_ACTION ITEM_
Print each of the records below, leaving every word as it is.

_INFORMATION_
○ ○ ○ ○ ○ ○ ○
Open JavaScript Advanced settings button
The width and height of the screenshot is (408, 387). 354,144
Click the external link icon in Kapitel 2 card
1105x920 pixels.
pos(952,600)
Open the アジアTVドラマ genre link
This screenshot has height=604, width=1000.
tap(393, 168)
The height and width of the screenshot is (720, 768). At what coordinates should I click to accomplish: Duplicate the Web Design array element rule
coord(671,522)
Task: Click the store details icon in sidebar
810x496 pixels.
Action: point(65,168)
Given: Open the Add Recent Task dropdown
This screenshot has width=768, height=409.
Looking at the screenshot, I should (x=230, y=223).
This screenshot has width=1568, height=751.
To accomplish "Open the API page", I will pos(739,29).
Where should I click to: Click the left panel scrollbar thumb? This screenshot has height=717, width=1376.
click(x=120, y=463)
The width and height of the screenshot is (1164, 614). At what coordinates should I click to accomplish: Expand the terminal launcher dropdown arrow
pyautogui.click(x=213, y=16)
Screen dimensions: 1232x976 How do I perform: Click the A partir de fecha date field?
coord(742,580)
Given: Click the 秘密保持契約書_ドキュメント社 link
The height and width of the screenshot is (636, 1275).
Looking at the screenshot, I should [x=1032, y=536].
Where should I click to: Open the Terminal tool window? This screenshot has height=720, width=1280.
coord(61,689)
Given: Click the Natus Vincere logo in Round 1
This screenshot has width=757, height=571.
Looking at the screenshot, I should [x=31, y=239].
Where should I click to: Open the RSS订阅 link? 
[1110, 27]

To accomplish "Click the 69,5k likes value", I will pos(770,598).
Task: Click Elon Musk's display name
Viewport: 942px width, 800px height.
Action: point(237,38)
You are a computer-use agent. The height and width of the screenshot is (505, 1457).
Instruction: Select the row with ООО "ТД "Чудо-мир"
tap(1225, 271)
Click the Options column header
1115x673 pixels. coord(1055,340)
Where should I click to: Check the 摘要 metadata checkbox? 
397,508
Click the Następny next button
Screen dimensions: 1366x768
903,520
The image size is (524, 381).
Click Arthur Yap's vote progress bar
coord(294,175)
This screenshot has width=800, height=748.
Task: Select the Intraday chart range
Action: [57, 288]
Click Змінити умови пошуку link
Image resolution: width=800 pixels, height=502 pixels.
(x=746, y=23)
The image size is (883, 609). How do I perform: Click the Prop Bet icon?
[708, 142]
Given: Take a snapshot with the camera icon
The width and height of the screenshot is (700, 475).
○ ○ ○ ○ ○ ○ ○
_TASK SOLUTION_
Open JavaScript Advanced settings button
The width and height of the screenshot is (408, 387). 354,144
Click the external link icon in Kapitel 2 card
1105x920 pixels.
pos(952,600)
Open the アジアTVドラマ genre link
This screenshot has height=604, width=1000.
tap(393, 168)
The height and width of the screenshot is (720, 768). At what coordinates should I click to accomplish: Duplicate the Web Design array element rule
coord(671,522)
Task: Click the store details icon in sidebar
810x496 pixels.
Action: point(65,168)
Given: Open the Add Recent Task dropdown
This screenshot has width=768, height=409.
Looking at the screenshot, I should (x=230, y=223).
This screenshot has width=1568, height=751.
To accomplish "Open the API page", I will pos(739,29).
Where should I click to: Click the left panel scrollbar thumb? This screenshot has height=717, width=1376.
click(x=120, y=463)
The width and height of the screenshot is (1164, 614). At what coordinates should I click to accomplish: Expand the terminal launcher dropdown arrow
pyautogui.click(x=213, y=16)
Screen dimensions: 1232x976 How do I perform: Click the A partir de fecha date field?
coord(742,580)
Given: Click the 秘密保持契約書_ドキュメント社 link
The height and width of the screenshot is (636, 1275).
Looking at the screenshot, I should [x=1032, y=536].
Where should I click to: Open the Terminal tool window? This screenshot has height=720, width=1280.
coord(61,689)
Given: Click the Natus Vincere logo in Round 1
This screenshot has width=757, height=571.
Looking at the screenshot, I should [x=31, y=239].
Where should I click to: Open the RSS订阅 link? 
[1110, 27]

To accomplish "Click the 69,5k likes value", I will pos(770,598).
Task: Click Elon Musk's display name
Viewport: 942px width, 800px height.
Action: point(237,38)
You are a computer-use agent. The height and width of the screenshot is (505, 1457).
Instruction: Select the row with ООО "ТД "Чудо-мир"
tap(1225, 271)
Click the Options column header
1115x673 pixels. coord(1055,340)
Where should I click to: Check the 摘要 metadata checkbox? 
397,508
Click the Następny next button
Screen dimensions: 1366x768
903,520
The image size is (524, 381).
Click Arthur Yap's vote progress bar
coord(294,175)
This screenshot has width=800, height=748.
Task: Select the Intraday chart range
Action: [57, 288]
Click Змінити умови пошуку link
Image resolution: width=800 pixels, height=502 pixels.
(x=746, y=23)
The image size is (883, 609). How do I perform: Click the Prop Bet icon?
[708, 142]
Given: Take a snapshot with the camera icon
The width and height of the screenshot is (700, 475).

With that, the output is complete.